Data to use:

§ §

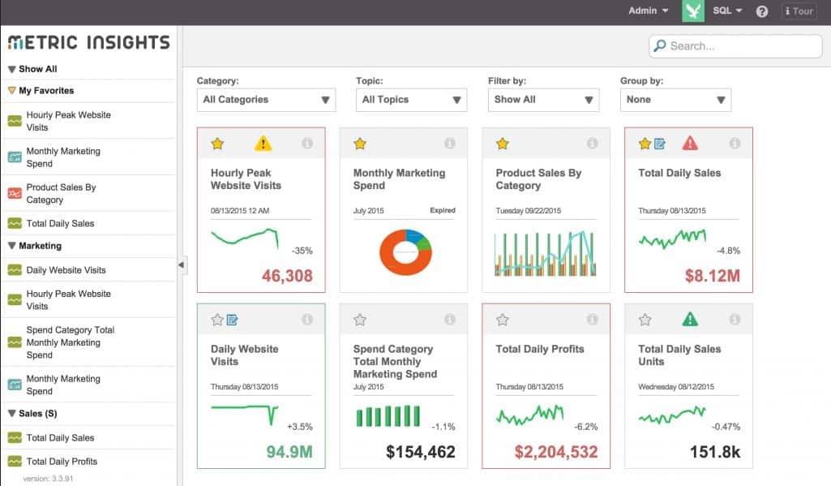Click the green alert triangle on Total Daily Sales Units
The width and height of the screenshot is (831, 486).
click(x=688, y=319)
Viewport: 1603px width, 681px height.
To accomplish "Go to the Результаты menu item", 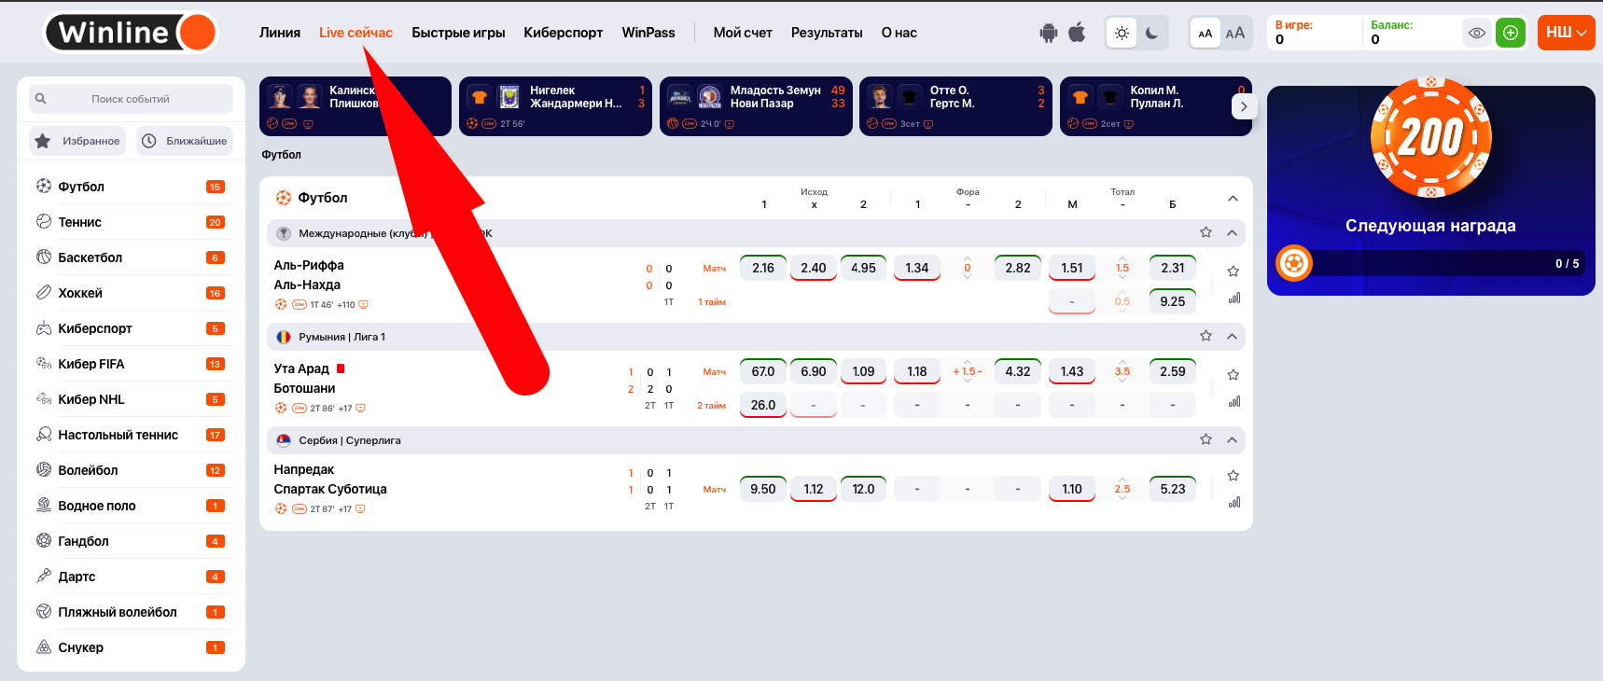I will pyautogui.click(x=826, y=33).
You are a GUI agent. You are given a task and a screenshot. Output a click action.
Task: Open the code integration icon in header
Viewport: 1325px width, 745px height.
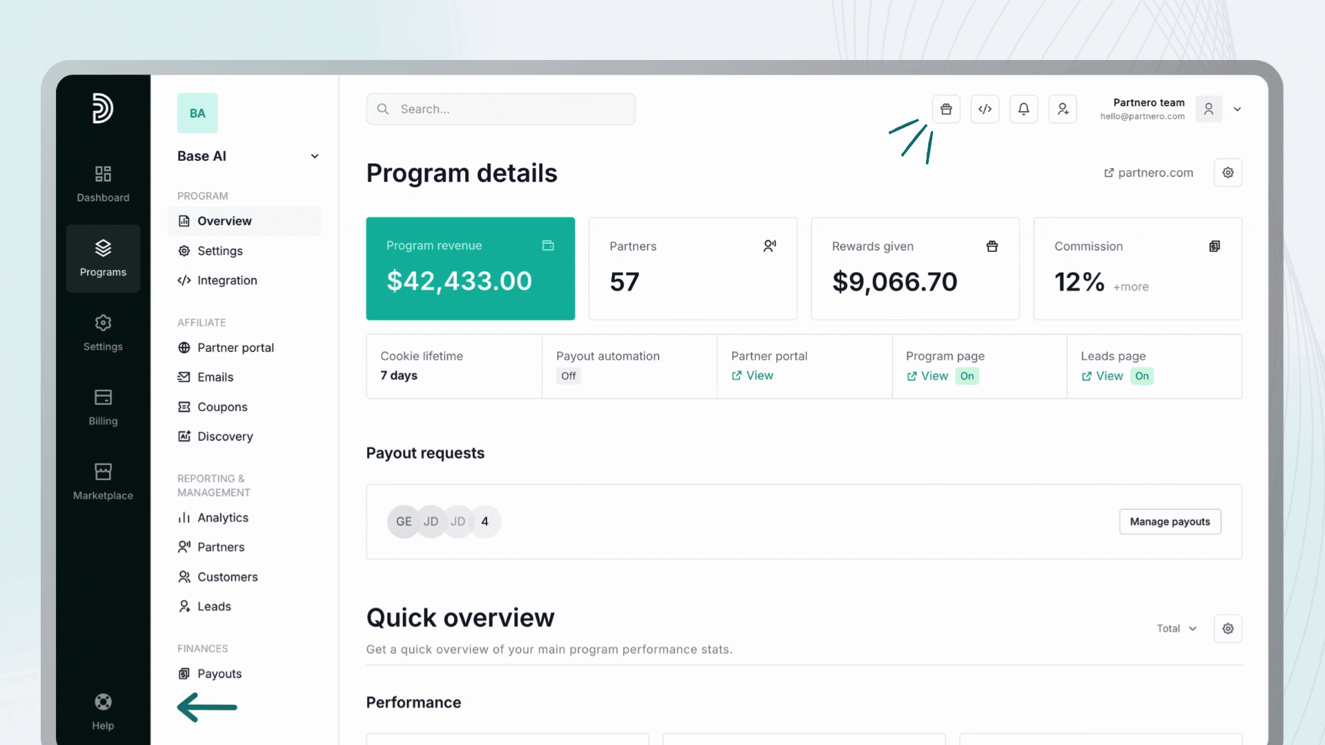(985, 109)
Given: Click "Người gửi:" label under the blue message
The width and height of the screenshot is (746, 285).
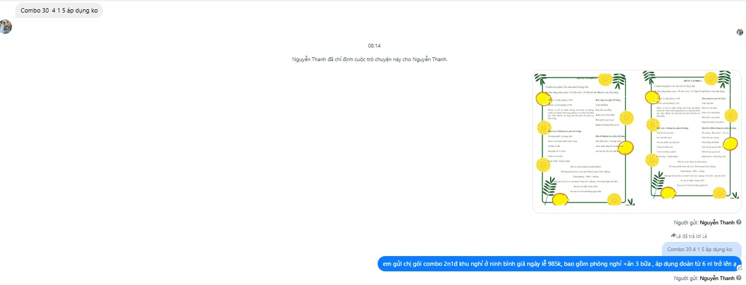Looking at the screenshot, I should (x=686, y=279).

§ §

Prompt: Count the lines in the records above that contain the word "height". Give only the number.

Result below: 4